4

Presently I am attempting to do this challenge (http://cryptopals.com/sets/1/challenges/1) and I am having some trouble completing the task in C#. I can not seem to parse the number into a big integer.

So code looks like below:

        string output = "";
        BigInteger hexValue = BigInteger.Parse("49276d206b696c6c696e6720796f757220627261696e206c696b65206120706f69736f6e6f7573206d757368726f6f6");

        output = Convert.ToBase64String(hexValue.ToByteArray());
        Console.WriteLine(hexValue);
        Console.WriteLine(output);
        Console.ReadKey();
        return "";

And at present the problem I am getting is when I run the program it fails with the error

System.FormatException: 'The value could not be parsed.' and I am not entirely sure why.

So, what is the appropriate way to get a large integer from a string into a BigInt?

nvoigt
  • 75,013
  • 26
  • 93
  • 142
John
  • 219
  • 1
  • 4
  • 15

3 Answers3

9

The initial problem

The BigInteger.Parse method expects the value to be decimal, not hex. You can "fix" that by passing in NumberStyles.HexNumber.

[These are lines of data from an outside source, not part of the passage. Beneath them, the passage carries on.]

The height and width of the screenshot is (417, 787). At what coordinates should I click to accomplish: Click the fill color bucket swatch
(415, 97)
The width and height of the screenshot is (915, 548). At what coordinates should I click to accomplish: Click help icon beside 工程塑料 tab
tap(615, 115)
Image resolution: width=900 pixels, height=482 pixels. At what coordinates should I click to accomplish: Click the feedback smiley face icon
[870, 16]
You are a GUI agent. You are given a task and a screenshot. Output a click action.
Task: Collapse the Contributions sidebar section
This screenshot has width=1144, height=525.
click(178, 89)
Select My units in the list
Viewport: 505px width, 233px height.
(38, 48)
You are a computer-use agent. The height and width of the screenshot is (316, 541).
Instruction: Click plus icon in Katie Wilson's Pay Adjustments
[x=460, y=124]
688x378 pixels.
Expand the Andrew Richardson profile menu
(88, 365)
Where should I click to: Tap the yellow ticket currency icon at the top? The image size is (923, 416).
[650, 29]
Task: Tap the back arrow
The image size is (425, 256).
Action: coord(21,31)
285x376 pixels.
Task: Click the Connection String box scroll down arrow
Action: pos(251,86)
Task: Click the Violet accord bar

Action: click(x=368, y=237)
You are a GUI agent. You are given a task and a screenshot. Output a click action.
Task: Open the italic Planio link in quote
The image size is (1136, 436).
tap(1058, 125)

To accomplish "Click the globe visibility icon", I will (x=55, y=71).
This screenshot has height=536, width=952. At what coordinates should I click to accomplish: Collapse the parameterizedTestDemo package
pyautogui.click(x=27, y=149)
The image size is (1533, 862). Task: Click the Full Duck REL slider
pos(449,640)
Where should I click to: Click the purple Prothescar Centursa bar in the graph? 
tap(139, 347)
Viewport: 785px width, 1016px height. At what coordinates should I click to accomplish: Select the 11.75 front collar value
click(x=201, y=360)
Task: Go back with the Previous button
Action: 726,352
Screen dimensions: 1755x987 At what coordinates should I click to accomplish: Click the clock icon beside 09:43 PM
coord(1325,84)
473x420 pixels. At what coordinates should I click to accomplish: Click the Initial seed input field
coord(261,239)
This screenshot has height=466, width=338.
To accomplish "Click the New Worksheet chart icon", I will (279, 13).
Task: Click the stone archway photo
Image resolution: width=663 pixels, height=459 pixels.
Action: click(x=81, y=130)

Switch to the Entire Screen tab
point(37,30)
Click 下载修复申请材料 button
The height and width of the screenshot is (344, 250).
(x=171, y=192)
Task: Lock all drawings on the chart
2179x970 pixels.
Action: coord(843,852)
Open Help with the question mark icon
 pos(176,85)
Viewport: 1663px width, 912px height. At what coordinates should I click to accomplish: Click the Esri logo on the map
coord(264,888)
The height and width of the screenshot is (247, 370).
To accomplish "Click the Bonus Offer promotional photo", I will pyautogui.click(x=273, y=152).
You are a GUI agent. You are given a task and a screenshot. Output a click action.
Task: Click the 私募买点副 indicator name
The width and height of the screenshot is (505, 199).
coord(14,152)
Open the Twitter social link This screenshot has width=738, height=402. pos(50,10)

The bigger problem with using BigInteger for this

If you're just trying to convert a string of hex digits into bytes, I would avoid using BigInteger at all. For one thing, you could end up with problems if the original byte array started with zeroes, for example. The zeroes wouldn't be in the resulting byte array. (Sample input: "0001" - you want to get two bytes out, but you'll only get one, after persuading it to parse hex.)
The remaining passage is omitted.